PJ Harvey & Seamus Murphy
The Hallow of the Hand


Dear Santa

I still believe in you. It has been a few years since I have wrote to you. I am grown up now, well I pretend to be. I now live in the White House, not the one in America the one in Lucan.

I remember hearing your sleigh on the roof when I was ten, I know it was you.

You deliver to my son now, he is a lot like me at that age. He asked me why grown-ups do not write to you? He had a point. So here goes…

Santa, I would like to ask you for a few things this year.
I would like a few bags of coal, not because I was bad but coal costs a fortune these days.
I was also wondering would you put a roof over Ireland for Christmas Eve? There are lots of people without homes now.

Would you also give people some peace of mind, it is very hard for people to stay positive when inflation seems to be deflating their spirits.

I would really like it if you could ask all the shops to put on a half price sale in December. Everything costs twice the price it did last year. I know how you love your food, nobody should be hungry today.

Santa I know how busy you are this time of year, if you are looking for any extra staff maybe you could employ some seasonal workers, there are lots of people only too willing to work coming up to Christmas.

If it is not too much bother will you please deliver some happiness and hope to people.

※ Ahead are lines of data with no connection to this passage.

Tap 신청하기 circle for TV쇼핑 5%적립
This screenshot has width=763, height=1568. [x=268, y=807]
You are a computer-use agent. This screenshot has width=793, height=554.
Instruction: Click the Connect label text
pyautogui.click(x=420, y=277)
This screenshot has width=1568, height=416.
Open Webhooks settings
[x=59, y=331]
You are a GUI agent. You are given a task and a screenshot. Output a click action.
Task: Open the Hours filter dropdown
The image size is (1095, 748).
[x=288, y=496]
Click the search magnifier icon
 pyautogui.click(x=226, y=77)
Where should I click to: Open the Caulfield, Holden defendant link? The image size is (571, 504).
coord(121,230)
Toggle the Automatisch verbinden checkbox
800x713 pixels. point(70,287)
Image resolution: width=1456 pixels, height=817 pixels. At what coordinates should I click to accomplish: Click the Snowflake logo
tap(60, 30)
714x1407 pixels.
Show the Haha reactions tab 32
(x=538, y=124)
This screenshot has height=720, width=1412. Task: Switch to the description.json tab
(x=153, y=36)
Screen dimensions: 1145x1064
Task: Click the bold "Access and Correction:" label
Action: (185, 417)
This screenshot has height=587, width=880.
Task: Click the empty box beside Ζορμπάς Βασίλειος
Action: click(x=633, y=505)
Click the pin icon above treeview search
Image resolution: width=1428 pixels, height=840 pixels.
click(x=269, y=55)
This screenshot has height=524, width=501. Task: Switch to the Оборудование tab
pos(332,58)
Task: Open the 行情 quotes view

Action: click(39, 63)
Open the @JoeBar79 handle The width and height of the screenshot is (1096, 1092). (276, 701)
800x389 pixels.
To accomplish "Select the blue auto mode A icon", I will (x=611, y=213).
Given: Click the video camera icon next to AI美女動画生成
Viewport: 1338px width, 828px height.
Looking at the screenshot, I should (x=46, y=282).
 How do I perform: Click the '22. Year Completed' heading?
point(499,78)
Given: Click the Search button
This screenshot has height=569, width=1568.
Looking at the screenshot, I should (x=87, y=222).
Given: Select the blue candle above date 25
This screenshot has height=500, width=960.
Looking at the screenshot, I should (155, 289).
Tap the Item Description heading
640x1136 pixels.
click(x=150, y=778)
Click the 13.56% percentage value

Everyone is trying really hard to be nice but there are some naughty people in charge these days, who have not been able to deliver what they promised. I have a feeling they are all on the naughty list.

I could go on Santa but I do not want to be too mean.

Santa, I know you will deliver to all the children this year but while you are making your way around will you try leave some festive cheer for people and a sprinkling of luck for the new year?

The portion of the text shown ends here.